How to Set Up a Home Theater System : Connecting a DVD Player to a Home Theater

Hello, I’m Reggie Hayes here with Expert Village.
It’s starting to get a little hot in here. I want to go ahead and make a point right
now, this is why it’s important to watch all these series before you go and try to build
your own home theater system, I encourage you to watch really all these clips that are
associated with this series. For demonstration purposes, these components have been unplugged.
This is our stereo receiver from earlier, this is our DVD player. If you will notice,
our stereo system has a lot of components underneath it right here. It has breather
holes on it, and those are very, very important that this machine be able to dissipate its’

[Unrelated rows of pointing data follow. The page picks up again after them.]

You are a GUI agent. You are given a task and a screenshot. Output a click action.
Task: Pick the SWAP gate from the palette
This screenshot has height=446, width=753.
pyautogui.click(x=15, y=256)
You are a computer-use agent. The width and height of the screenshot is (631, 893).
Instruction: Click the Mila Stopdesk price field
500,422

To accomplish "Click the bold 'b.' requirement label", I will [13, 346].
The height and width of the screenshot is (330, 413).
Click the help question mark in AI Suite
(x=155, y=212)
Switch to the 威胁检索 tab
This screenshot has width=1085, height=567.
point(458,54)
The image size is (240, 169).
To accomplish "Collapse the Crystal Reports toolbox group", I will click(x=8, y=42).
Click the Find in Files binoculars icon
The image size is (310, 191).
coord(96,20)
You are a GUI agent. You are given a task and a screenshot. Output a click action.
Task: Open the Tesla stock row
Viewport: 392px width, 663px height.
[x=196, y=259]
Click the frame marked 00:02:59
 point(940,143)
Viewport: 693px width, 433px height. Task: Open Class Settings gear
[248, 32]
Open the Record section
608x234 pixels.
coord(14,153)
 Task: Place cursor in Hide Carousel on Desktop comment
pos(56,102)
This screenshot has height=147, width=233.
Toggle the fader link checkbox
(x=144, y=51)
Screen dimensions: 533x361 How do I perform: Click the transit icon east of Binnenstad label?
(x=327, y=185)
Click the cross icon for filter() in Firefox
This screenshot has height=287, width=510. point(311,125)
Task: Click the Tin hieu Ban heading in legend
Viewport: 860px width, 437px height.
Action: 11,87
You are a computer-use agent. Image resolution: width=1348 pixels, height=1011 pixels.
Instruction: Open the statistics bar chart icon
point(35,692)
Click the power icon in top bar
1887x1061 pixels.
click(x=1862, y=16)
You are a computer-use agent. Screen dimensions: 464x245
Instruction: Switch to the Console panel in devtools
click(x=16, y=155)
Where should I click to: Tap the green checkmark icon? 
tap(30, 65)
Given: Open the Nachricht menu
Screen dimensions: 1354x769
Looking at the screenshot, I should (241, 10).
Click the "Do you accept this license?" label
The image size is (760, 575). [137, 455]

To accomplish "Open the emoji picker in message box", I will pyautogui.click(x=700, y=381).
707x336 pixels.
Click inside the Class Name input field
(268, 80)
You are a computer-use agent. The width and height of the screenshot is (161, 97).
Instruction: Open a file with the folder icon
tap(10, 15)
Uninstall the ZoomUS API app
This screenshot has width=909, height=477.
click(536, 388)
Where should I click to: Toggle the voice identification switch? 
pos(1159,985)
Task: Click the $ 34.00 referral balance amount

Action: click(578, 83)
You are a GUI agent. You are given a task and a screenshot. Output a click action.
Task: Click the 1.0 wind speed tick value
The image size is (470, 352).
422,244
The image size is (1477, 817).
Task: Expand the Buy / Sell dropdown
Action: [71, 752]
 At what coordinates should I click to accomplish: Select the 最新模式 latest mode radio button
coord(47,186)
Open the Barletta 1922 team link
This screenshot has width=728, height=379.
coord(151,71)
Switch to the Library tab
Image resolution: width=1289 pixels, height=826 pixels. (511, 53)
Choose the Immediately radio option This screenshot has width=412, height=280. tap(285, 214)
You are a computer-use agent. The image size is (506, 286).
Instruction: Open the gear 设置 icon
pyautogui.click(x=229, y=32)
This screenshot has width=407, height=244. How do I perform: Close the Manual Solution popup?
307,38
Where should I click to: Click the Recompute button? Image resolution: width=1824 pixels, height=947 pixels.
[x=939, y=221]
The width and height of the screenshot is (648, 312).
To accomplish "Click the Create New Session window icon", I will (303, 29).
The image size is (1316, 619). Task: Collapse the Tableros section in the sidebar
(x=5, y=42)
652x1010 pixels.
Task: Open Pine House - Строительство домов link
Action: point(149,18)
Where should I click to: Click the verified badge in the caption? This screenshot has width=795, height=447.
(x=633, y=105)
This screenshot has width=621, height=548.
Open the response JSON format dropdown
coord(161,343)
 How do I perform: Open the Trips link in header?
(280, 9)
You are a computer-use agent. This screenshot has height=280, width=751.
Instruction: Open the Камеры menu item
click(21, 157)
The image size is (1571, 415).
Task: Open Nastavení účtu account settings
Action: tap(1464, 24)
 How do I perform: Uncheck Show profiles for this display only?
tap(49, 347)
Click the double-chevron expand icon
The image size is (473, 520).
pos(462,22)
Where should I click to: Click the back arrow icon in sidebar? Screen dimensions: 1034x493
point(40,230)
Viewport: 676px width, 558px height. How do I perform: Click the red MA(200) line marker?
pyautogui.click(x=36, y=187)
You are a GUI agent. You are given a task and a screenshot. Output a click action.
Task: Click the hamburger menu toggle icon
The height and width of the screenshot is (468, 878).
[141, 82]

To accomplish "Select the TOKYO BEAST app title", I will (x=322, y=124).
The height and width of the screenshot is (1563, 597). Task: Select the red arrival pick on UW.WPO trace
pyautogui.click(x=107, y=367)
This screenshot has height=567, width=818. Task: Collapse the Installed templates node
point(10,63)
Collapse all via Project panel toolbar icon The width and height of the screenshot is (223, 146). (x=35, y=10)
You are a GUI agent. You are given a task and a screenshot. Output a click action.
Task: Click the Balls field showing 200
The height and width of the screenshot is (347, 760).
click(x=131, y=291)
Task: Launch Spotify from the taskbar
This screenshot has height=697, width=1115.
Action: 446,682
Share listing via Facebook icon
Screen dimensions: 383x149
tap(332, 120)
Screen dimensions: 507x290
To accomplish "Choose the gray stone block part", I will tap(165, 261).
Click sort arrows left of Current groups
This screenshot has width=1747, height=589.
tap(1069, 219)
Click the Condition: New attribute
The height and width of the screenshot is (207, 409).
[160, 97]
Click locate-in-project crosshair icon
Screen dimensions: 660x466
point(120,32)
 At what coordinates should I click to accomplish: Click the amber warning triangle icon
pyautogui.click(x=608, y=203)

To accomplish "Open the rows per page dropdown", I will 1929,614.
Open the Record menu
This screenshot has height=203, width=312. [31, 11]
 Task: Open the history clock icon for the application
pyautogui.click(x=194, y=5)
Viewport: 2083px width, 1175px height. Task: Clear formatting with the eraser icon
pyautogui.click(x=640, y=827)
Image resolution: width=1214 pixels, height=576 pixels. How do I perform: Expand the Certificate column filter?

heat. So, I have the DVD player stacked on top of it to show you how to hook it up. Don’t
do this when it’s in operation mode, and even when you put it into your entertainment center
cabinet, you’re going to want to make sure that you allow breather holes both in the
top and the sides as well so that it can breathe. You’ll want at least one to two inches around
the component, if it has breather holes. Our DVD player is very basic, and it doesn’t need
breather holes, but our stereo is much bigger, and it requires it. Okay, so let’s hook up
a DVD player. Now, a DVD player is just an output device, it does not need to take any
audio or video into the player, not if it’s a player. Now if it’s a recorder, that’s a
whole other ballgame. But right here, you can see, this DVD player has, as we stated
earlier, your basic video, which is your composite video, going up a level is your “S” video,
and going up another level is your high definition component cables. Newer DVD players are also
going to offer HDMI. Over here on the audio, you can see it has digital coax, which is
a digital audio form, and it also has optical, which is going to be fiber optic, they’re
also called toslink connectors. It uses rays of light to interpret the audio signals, or
to send out the audio signals in this case. So, these are really simple to hook up. They’re
very, very easy. If you have a basic TV, you’re just going to use the three right here, the
yellow, the white, and the red, or maybe the “S” video to get a little better picture quality.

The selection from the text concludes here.